Mean-field theory of the Santa Fe model revisited: a systematic derivation from an exact BBGKY hierarchy for the zero-intelligence limit-order book model
Taiki Wakatsuki, Kiyoshi Kanazawa
Abstract
The Santa Fe model is an established econophysics model for describing stochastic dynamics of the limit order book from the viewpoint of the zero-intelligence approach. While its foundation was studied by combining a dimensional analysis and a mean-field theory by E. Smith et al. in Quantitative Finance 2003, their arguments are rather heuristic and lack solid mathematical foundation; indeed, their mean-field equations were derived with heuristic arguments and their solutions were not explicitly obtained. In this work, we revisit the mean-field theory of the Santa Fe model from the viewpoint of kinetic theory -- a traditional mathematical program in statistical physics. We study the exact master equation for the Santa Fe model and systematically derive the Bogoliubov-Born-Green-Kirkwood-Yvon (BBGKY) hierarchical equation.
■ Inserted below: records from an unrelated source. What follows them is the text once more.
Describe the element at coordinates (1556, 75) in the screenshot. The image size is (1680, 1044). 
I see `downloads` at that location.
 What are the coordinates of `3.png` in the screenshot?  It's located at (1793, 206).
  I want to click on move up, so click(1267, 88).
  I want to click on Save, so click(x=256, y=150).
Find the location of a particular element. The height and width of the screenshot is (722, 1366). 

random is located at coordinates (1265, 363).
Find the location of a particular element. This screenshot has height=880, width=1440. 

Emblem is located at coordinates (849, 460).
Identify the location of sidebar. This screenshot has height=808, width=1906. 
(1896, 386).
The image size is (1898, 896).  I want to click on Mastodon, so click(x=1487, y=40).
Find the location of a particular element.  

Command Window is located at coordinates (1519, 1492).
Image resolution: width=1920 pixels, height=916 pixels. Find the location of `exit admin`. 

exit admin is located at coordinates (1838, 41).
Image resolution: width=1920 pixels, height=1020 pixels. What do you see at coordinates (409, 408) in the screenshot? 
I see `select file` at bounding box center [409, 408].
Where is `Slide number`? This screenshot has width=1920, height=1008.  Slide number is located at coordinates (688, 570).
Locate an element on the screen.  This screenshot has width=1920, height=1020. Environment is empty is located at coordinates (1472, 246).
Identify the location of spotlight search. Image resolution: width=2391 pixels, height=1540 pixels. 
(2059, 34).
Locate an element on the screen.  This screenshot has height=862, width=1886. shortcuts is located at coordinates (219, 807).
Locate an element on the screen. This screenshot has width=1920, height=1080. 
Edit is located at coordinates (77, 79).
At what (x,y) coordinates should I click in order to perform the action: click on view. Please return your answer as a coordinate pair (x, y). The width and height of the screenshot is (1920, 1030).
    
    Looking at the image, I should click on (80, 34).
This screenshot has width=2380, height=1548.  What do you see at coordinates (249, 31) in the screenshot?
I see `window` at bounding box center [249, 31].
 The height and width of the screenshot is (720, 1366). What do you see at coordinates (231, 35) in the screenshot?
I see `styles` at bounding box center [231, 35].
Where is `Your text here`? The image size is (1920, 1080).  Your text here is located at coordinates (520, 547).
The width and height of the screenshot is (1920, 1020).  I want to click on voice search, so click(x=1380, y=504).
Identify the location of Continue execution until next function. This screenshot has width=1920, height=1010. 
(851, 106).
By applying the mean-field approximation, we derive the mean-field equation for the order-book density profile, parallel to the Boltzmann equation in conventional statistical physics. Furthermore, we obtain explicit and closed expression of the mean-field solutions. Our solutions have several implications: (1)Our scaling formulas are available for both $μ\to 0$ and $μ\to \infty$ asymptotics, where $μ$ is the market-order submission intensity. Particularly, the mean-field theory works very well for small $μ$, while its validity is partially limited for large $μ$. (2)The ``method of image'' solution, heuristically derived by Bouchaud-Mézard-Potters in Quantitative Finance 2002, is obtained for large $μ$, serving as a mathematical foundation for their heuristic arguments. (3)Finally, we point out an error in E. Smith et al. 2003 in the scaling law for the diffusion constant due to a misspecification in their dimensional analysis.